I feel for you DR Mani,
I lost one f my beloved cockateels nearly a year ago. He was my little soulmate and my heart is still full of sadness when I think about my Snuggles.
Time does heal some of the pain and at one stage you will be able to think back at Rocky and not be sad all the time. The good memories of her will be cherished and remembered more than the sad. The pain however will never cease to be there somewhere within.
Please take care, we all feel with you.
Monika
The loss of a family member is indeed difficult for us all. Those who do not love pets think we are a little strange when we are so distraught upon the death of the family pet.
But just the little bit you shared reminds me of all the comfort we come to accept as part of having our own big and/or little ball of fur or feathers. And yes they do become a member of the family.

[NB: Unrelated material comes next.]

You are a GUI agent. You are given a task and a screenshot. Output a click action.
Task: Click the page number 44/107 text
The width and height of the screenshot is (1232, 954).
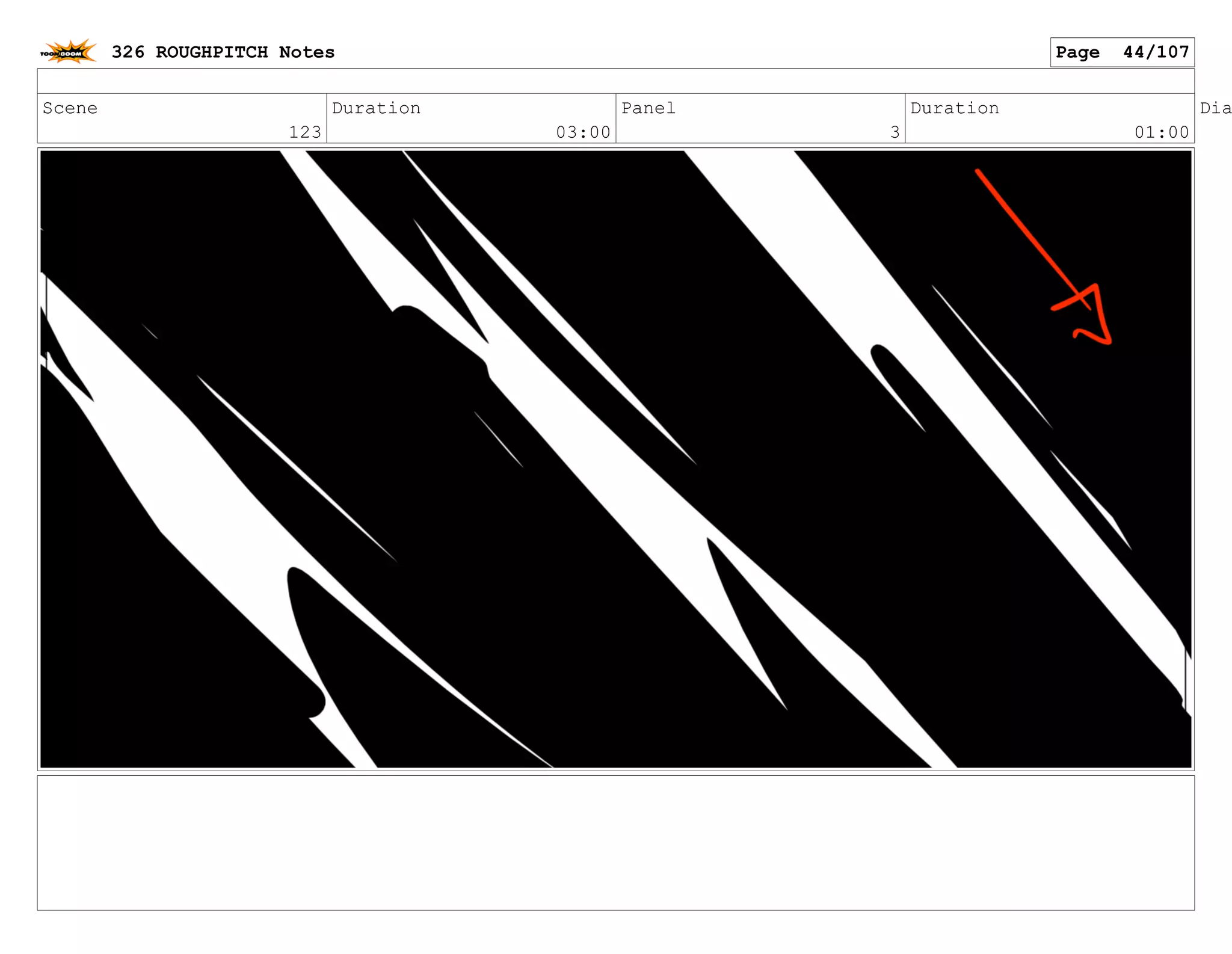click(x=1155, y=52)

Blessings to you and your family. Enjoy your memories….and Rocky will live on!
[…] Like having a pet to love and spend time with - a feeling that loss made me acutely aware of recently. […]
After Cleo left us it took me five years before I could bear to welcome a new puppy but two years ago Tzar came to us, 6 weeks old furrball with floppy ears. Dogs touch us so deep because their love is so committed to us. My sympathies Dr Mani, I remeber how you feel. But please don’t wait five years like me. Loss of love hurts but hurt is no reason to push love away.
Dr. Mani,
I’m so sorry to hear of your loss. Losing special friends like Rocky is a difficult time in life.
We recently lost 2 of our 4-legged friends - Diamond, a 7 year old Karelian Bear dog and Mr. Foots, a 17 year old six-toed tabby cat. They left within a week of each other, both just last month.
Wishing you healing and sending my deepest sympathies.